• _Work to be completed_
Repeat the listing word for word from its first line through the line that contains "Task: Click on", including that line.

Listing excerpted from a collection
========

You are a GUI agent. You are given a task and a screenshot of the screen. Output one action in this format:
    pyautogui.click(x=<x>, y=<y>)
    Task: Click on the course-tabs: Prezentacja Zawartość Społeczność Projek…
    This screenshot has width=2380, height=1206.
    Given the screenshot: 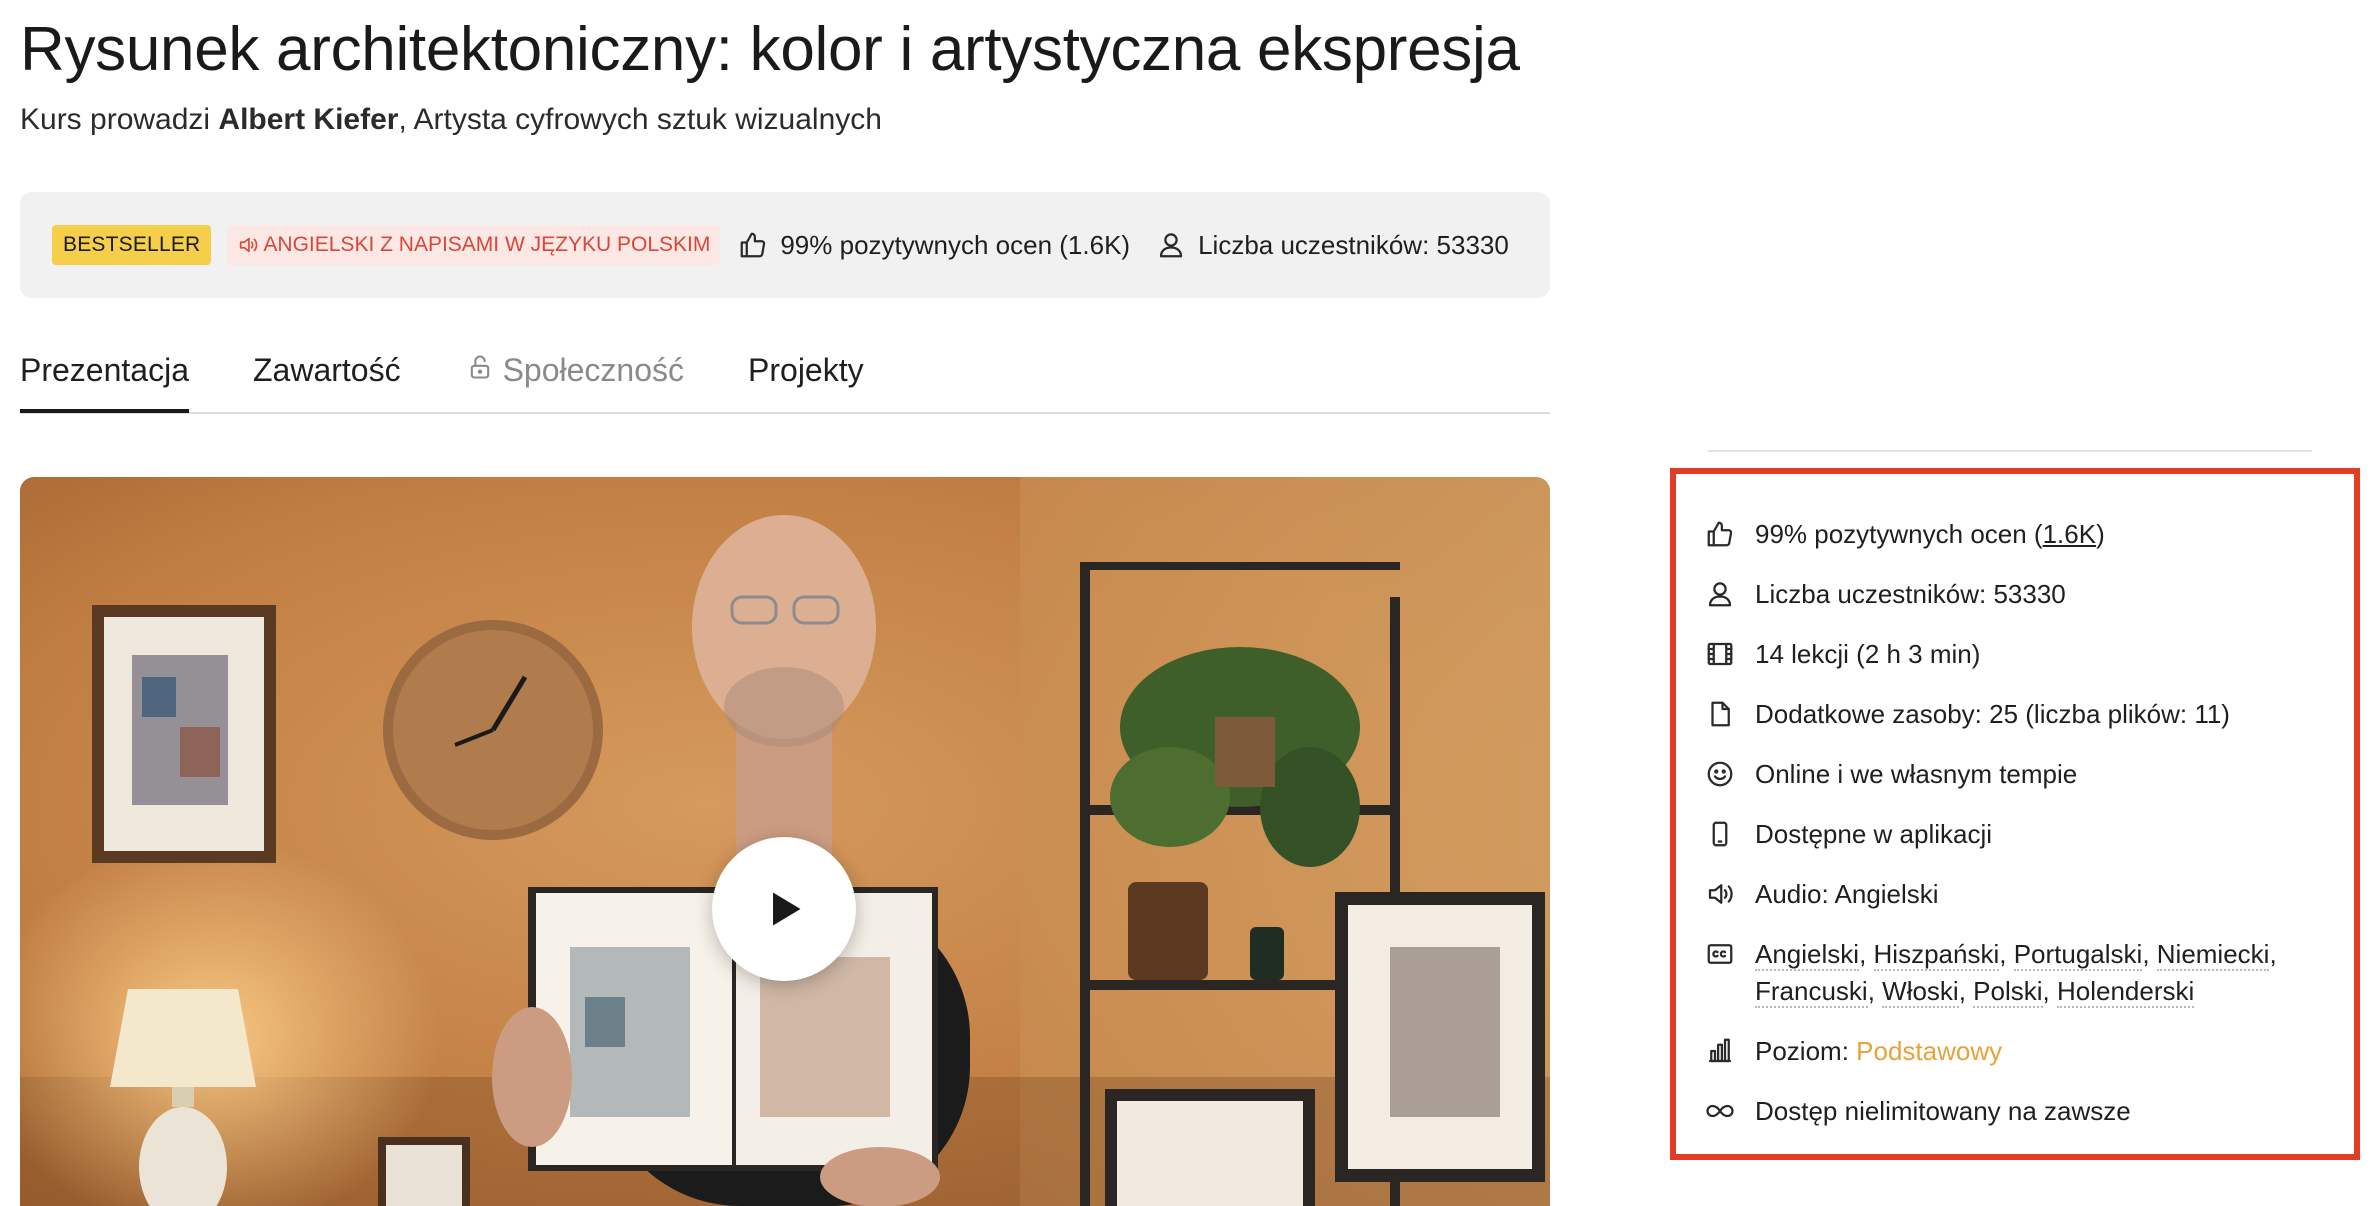 What is the action you would take?
    pyautogui.click(x=785, y=383)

========

• _Response area_
You are a GUI agent. You are given a task and a screenshot of the screen. Output one action in this format:
    pyautogui.click(x=<x>, y=<y>)
    Task: Click on the course-tabs: Prezentacja Zawartość Społeczność Projek…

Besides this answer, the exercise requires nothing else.